Shreyas Bhaban’s research is supported by Prof. Murti Salapaka from ECE and Prof. Thomas Hays from the Department of Molecular and Cellular Biology at the University of Minnesota. His research is titled “Investigating Nanoscale Interactions of Molecular Motors and Effects of Motor Mutations on Neurodegenerative Diseases.”
Recent studies have shown that hardware-based authentication techniques can significantly enhance the security of smart connected devices compared to software-based approaches alone. Physical unclonable function (PUF) is a circuit used for hardware-based authentication that harnesses the inherent manufacturing variation to generate a random and unpredictable “fingerprint” unique to each device. Multiplexer (MUX) based arbiter PUFs have been recognized as a promising candidate for hardware authentication as they can produce a large number of challenge response pairs (CRPs) from a relatively small silicon area.

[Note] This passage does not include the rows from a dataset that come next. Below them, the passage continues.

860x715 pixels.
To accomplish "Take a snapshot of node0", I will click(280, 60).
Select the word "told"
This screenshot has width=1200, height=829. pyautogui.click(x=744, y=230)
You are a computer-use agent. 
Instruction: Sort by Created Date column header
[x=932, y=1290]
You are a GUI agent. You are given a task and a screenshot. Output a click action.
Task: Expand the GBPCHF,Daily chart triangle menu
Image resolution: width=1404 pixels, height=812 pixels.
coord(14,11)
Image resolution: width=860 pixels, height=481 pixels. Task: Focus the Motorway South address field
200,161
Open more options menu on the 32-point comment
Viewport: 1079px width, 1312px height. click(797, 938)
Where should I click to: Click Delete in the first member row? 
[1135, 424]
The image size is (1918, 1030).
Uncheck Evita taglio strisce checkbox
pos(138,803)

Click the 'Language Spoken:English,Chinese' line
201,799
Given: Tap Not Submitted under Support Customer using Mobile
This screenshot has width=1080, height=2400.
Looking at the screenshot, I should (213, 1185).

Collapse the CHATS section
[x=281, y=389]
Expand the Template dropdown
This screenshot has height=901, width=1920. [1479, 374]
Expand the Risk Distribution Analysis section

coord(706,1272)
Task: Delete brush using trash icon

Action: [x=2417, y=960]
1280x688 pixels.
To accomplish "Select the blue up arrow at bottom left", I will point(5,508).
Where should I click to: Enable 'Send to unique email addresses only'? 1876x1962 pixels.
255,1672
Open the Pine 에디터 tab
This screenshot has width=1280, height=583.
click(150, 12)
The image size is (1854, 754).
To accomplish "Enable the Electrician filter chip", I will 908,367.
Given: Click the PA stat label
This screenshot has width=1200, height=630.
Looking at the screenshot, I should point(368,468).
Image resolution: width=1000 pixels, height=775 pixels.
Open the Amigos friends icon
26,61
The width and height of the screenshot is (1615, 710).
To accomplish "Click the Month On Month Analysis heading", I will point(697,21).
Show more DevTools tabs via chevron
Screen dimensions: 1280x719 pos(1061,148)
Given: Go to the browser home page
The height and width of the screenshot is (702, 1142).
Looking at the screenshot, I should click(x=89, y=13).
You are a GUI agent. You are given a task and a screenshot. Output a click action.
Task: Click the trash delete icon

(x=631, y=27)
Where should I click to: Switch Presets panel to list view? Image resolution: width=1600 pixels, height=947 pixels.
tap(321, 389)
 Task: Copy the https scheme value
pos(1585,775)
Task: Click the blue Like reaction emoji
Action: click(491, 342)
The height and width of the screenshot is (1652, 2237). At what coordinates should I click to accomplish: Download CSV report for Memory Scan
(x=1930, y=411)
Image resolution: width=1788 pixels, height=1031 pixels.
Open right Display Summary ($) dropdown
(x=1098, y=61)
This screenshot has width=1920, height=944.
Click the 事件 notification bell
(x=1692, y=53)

The main challenge faced by MUX PUFs is the generation of stable and consistent responses that are sensitive to thermal noise, temperature/voltage variations, and aging effects. To overcome these challenges, Chen’s research proposes an authentication strategy based on only stable CRPs and verified through silicon measurement. Another concern for MUX PUFs is their vulnerability to machine learning attacks. A hacker can mimic the PUF by training a software model using a small number of CRP measurements. To realize a PUF structure that is resistant to modeling attacks, previous works proposed the XOR MUX PUF, where responses from n parallel MUX PUFs are XOR-ed to produce the final 1 bit response. XOR PUF is believed to be more secure than the standard MUX PUF at the cost of exponentially increased percentage of unstable responses. In Chen’s research, he evaluates the resiliency of XOR PUF to modeling attacks using 1 trillion CRPs obtained from multiple 32nm test chips. Measured data suggests that more than 10 individual PUFs are needed for a XOR PUF to be considered secure.
To improve the stability of XOR PUF responses, he has proposed a linear model based stable challenge selection strategy. Experimental results show that the CRPs selected based on his PUF model provide excellent stability under thermal noise, and voltage/temperature variations. Chen is advised by Prof. Chris Kim, and he has previously received the best paper award at the International Symposium on Low Power Electronics and Design 2016 (ISLPED) for “Soft Response Generation and Thresholding Strategies for Linear and Feed-Forward MUX PUFs.” Chen is advised by Prof. Chris Kim.